WHAT TO DO:
Reproduce each of the following items verbatim, in order.

[Start]

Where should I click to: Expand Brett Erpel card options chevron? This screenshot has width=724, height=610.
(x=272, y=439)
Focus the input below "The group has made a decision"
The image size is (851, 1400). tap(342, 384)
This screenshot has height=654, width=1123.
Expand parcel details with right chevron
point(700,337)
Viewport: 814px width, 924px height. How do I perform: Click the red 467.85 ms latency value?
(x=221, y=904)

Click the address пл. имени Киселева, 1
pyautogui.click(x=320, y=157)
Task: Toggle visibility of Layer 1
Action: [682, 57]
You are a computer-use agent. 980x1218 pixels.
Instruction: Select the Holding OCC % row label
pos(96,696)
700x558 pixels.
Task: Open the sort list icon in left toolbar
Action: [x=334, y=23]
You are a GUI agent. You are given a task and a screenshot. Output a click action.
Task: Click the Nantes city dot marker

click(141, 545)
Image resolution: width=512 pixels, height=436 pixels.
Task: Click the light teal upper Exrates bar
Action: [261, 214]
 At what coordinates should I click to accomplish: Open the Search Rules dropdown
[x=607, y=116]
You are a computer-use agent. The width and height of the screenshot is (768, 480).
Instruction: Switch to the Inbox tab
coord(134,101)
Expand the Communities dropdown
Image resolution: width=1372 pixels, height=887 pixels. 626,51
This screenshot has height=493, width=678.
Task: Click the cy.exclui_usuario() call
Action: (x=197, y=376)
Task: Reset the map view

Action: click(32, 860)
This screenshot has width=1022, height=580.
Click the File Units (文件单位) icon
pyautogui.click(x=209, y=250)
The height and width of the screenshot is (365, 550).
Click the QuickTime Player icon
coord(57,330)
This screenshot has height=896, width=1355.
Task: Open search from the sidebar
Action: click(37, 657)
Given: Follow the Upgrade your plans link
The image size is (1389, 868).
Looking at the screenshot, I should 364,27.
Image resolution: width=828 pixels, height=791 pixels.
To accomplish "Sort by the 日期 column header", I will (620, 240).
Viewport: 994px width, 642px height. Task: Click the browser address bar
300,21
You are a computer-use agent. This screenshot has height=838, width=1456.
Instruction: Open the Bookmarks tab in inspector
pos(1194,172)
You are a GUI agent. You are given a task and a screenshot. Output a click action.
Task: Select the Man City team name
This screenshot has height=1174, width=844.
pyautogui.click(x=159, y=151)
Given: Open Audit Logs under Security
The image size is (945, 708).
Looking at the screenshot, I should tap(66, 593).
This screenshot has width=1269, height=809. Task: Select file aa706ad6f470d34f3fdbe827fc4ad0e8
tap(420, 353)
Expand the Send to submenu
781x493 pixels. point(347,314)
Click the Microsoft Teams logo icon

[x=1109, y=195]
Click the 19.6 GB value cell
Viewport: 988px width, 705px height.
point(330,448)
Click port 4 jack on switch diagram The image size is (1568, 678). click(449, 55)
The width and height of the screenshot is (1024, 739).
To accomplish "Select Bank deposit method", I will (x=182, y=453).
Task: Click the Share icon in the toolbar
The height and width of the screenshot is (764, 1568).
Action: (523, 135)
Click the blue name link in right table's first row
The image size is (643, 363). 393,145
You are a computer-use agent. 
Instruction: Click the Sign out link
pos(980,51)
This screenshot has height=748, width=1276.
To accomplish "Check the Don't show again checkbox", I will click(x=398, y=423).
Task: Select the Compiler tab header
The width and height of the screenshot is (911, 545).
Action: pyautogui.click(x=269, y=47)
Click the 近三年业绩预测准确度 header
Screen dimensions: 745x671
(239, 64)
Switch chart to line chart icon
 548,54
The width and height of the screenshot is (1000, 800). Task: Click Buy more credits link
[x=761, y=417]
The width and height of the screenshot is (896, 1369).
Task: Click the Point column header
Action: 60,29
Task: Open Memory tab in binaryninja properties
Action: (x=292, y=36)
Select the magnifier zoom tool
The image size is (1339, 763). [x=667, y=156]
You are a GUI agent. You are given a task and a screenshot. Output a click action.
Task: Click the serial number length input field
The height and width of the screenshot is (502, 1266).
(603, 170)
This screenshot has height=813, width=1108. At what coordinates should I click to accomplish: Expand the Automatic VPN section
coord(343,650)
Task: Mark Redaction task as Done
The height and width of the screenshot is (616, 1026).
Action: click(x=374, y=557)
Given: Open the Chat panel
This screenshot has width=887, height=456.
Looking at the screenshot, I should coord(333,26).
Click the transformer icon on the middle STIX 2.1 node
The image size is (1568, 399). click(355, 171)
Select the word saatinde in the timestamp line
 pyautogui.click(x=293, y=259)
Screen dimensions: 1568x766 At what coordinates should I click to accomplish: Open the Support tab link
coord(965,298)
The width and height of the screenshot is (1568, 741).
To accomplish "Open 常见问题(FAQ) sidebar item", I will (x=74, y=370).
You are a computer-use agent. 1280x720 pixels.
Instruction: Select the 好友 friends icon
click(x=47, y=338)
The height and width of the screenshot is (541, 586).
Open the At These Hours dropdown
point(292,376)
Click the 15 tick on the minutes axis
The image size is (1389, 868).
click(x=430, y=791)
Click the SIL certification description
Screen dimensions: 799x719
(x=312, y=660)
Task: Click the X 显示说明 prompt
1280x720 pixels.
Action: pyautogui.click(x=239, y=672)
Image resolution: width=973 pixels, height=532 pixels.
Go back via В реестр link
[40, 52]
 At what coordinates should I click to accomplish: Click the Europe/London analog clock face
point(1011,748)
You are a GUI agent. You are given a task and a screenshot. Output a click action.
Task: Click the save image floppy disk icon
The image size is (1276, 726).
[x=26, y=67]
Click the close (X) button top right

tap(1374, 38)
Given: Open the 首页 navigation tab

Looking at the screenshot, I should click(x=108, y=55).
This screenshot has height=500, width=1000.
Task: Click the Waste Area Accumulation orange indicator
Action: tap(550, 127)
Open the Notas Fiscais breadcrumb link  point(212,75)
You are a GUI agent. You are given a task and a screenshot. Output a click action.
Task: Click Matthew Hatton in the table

[End]

THE SOLUTION:
Where should I click to: Expand Brett Erpel card options chevron? This screenshot has width=724, height=610.
(x=272, y=439)
Focus the input below "The group has made a decision"
The image size is (851, 1400). tap(342, 384)
This screenshot has height=654, width=1123.
Expand parcel details with right chevron
point(700,337)
Viewport: 814px width, 924px height. How do I perform: Click the red 467.85 ms latency value?
(x=221, y=904)

Click the address пл. имени Киселева, 1
pyautogui.click(x=320, y=157)
Task: Toggle visibility of Layer 1
Action: [682, 57]
You are a computer-use agent. 980x1218 pixels.
Instruction: Select the Holding OCC % row label
pos(96,696)
700x558 pixels.
Task: Open the sort list icon in left toolbar
Action: [x=334, y=23]
You are a GUI agent. You are given a task and a screenshot. Output a click action.
Task: Click the Nantes city dot marker

click(141, 545)
Image resolution: width=512 pixels, height=436 pixels.
Task: Click the light teal upper Exrates bar
Action: [261, 214]
 At what coordinates should I click to accomplish: Open the Search Rules dropdown
[x=607, y=116]
You are a computer-use agent. The width and height of the screenshot is (768, 480).
Instruction: Switch to the Inbox tab
coord(134,101)
Expand the Communities dropdown
Image resolution: width=1372 pixels, height=887 pixels. 626,51
This screenshot has height=493, width=678.
Task: Click the cy.exclui_usuario() call
Action: (x=197, y=376)
Task: Reset the map view

Action: click(32, 860)
This screenshot has width=1022, height=580.
Click the File Units (文件单位) icon
pyautogui.click(x=209, y=250)
The height and width of the screenshot is (365, 550).
Click the QuickTime Player icon
coord(57,330)
This screenshot has height=896, width=1355.
Task: Open search from the sidebar
Action: click(37, 657)
Given: Follow the Upgrade your plans link
The image size is (1389, 868).
Looking at the screenshot, I should 364,27.
Image resolution: width=828 pixels, height=791 pixels.
To accomplish "Sort by the 日期 column header", I will (620, 240).
Viewport: 994px width, 642px height. Task: Click the browser address bar
300,21
You are a computer-use agent. This screenshot has height=838, width=1456.
Instruction: Open the Bookmarks tab in inspector
pos(1194,172)
You are a GUI agent. You are given a task and a screenshot. Output a click action.
Task: Select the Man City team name
This screenshot has height=1174, width=844.
pyautogui.click(x=159, y=151)
Given: Open Audit Logs under Security
The image size is (945, 708).
Looking at the screenshot, I should tap(66, 593).
This screenshot has width=1269, height=809. Task: Select file aa706ad6f470d34f3fdbe827fc4ad0e8
tap(420, 353)
Expand the Send to submenu
781x493 pixels. point(347,314)
Click the Microsoft Teams logo icon

[x=1109, y=195]
Click the 19.6 GB value cell
Viewport: 988px width, 705px height.
point(330,448)
Click port 4 jack on switch diagram The image size is (1568, 678). click(449, 55)
The width and height of the screenshot is (1024, 739).
To accomplish "Select Bank deposit method", I will (x=182, y=453).
Task: Click the Share icon in the toolbar
The height and width of the screenshot is (764, 1568).
Action: (523, 135)
Click the blue name link in right table's first row
The image size is (643, 363). 393,145
You are a computer-use agent. 
Instruction: Click the Sign out link
pos(980,51)
This screenshot has height=748, width=1276.
To accomplish "Check the Don't show again checkbox", I will click(x=398, y=423).
Task: Select the Compiler tab header
The width and height of the screenshot is (911, 545).
Action: pyautogui.click(x=269, y=47)
Click the 近三年业绩预测准确度 header
Screen dimensions: 745x671
(239, 64)
Switch chart to line chart icon
 548,54
The width and height of the screenshot is (1000, 800). Task: Click Buy more credits link
[x=761, y=417]
The width and height of the screenshot is (896, 1369).
Task: Click the Point column header
Action: 60,29
Task: Open Memory tab in binaryninja properties
Action: (x=292, y=36)
Select the magnifier zoom tool
The image size is (1339, 763). [x=667, y=156]
You are a GUI agent. You are given a task and a screenshot. Output a click action.
Task: Click the serial number length input field
The height and width of the screenshot is (502, 1266).
(603, 170)
This screenshot has height=813, width=1108. At what coordinates should I click to accomplish: Expand the Automatic VPN section
coord(343,650)
Task: Mark Redaction task as Done
The height and width of the screenshot is (616, 1026).
Action: click(x=374, y=557)
Given: Open the Chat panel
This screenshot has width=887, height=456.
Looking at the screenshot, I should coord(333,26).
Click the transformer icon on the middle STIX 2.1 node
The image size is (1568, 399). click(355, 171)
Select the word saatinde in the timestamp line
 pyautogui.click(x=293, y=259)
Screen dimensions: 1568x766 At what coordinates should I click to accomplish: Open the Support tab link
coord(965,298)
The width and height of the screenshot is (1568, 741).
To accomplish "Open 常见问题(FAQ) sidebar item", I will (x=74, y=370).
You are a computer-use agent. 1280x720 pixels.
Instruction: Select the 好友 friends icon
click(x=47, y=338)
The height and width of the screenshot is (541, 586).
Open the At These Hours dropdown
point(292,376)
Click the 15 tick on the minutes axis
The image size is (1389, 868).
click(x=430, y=791)
Click the SIL certification description
Screen dimensions: 799x719
(x=312, y=660)
Task: Click the X 显示说明 prompt
1280x720 pixels.
Action: pyautogui.click(x=239, y=672)
Image resolution: width=973 pixels, height=532 pixels.
Go back via В реестр link
[40, 52]
 At what coordinates should I click to accomplish: Click the Europe/London analog clock face
point(1011,748)
You are a GUI agent. You are given a task and a screenshot. Output a click action.
Task: Click the save image floppy disk icon
The image size is (1276, 726).
[x=26, y=67]
Click the close (X) button top right

tap(1374, 38)
Given: Open the 首页 navigation tab

Looking at the screenshot, I should click(x=108, y=55).
This screenshot has height=500, width=1000.
Task: Click the Waste Area Accumulation orange indicator
Action: tap(550, 127)
Open the Notas Fiscais breadcrumb link  point(212,75)
You are a GUI agent. You are given a task and a screenshot. Output a click action.
Task: Click Matthew Hatton in the table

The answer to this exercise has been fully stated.